Bertepatan dengan Hari Perikanan Sedunia, 50 perwakilan masyarakat dari Provinsi Maluku, Maluku Utara, dan Papua Barat bertemu di Aula Lembaga Penjamin Mutu Pendidikan (LPMP), Kota Ambon, Maluku. Selama dua hari (21-22/11/2017), mereka menyatukan komitmen bersama untuk mendukung upaya penyadartahuan masyarakat pesisir dan pulau-pulau kecil tentang pentingnya menjaga kelestarian sumber daya laut dan perikanan di Wilayah Pengelolaan Perikanan (WPP)-715 di tiga provinsi tersebut. Kegiatan yang diprakarsai oleh proyek USAID Sustainable Ecosystems Advanced (USAID SEA), ditandai dengan peluncuran Pejuang Laut.
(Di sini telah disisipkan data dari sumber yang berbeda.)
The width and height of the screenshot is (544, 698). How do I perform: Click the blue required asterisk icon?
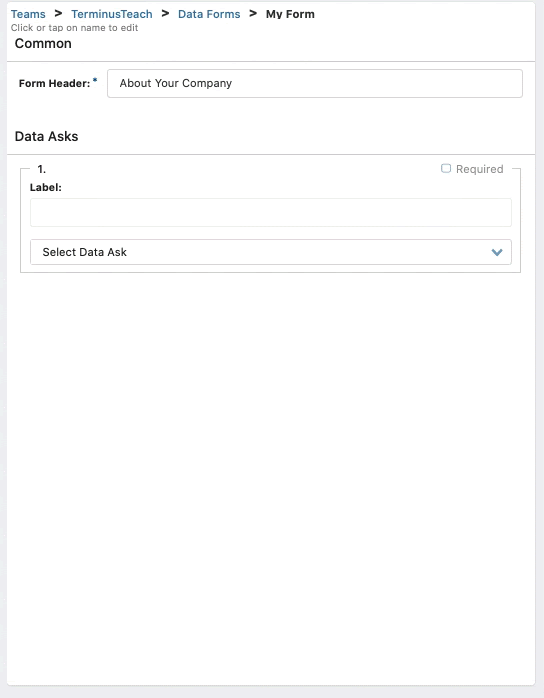[95, 80]
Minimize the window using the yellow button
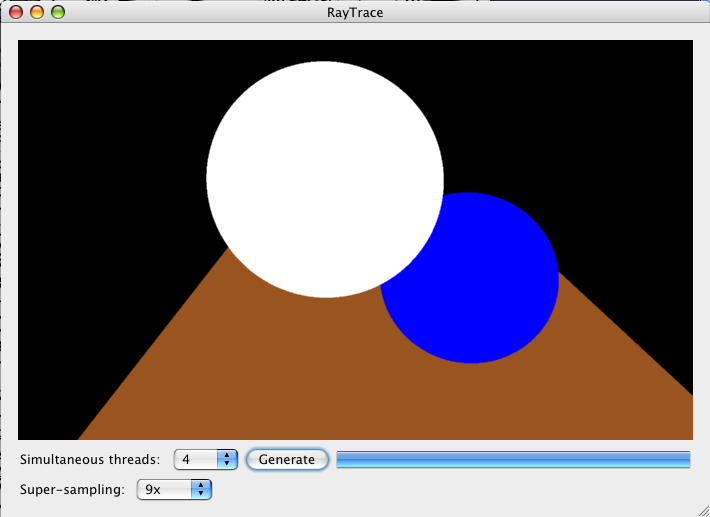This screenshot has height=517, width=710. coord(37,13)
Para pejuang yang terdiri dari berbagai profesi masyarakat setempat, dibekali pengetahuan dasar terkait kondisi kelautan dan perikanan di WPP-715. Tak hanya itu, para pejuang yang juga dianggap tokoh panutan oleh komunitasnya, diperkenalkan juga teknik-teknik berkomunikasi pada masyarakat lainnya.

Melalui inisiatif Pejuang Laut, masyarakat pesisir diharapkan akan memahami konservasi dan pengelolaan perikanan secara bertanggung jawab. Dengan demikian, diharapkan upaya pelestarian laut melalui pembentukan Kawasan Konservasi Perairan (KKP) dan pengelolaan perikanan berkelanjutan dapat berjalan sesuai harapan dan memperlihatkan hasil yang baik dalam kurun waktu lima tahun ke depan.

Mereka yang disebut sebagai Pejuang Laut adalah sekelompok nelayan, pemuka adat, pemimipin masyarakat pesisir, tokoh pemuda dan perempuan, lembaga swadaya masyarakat, pelaku bisnis, akademisi, hingga penyuluh perikanan.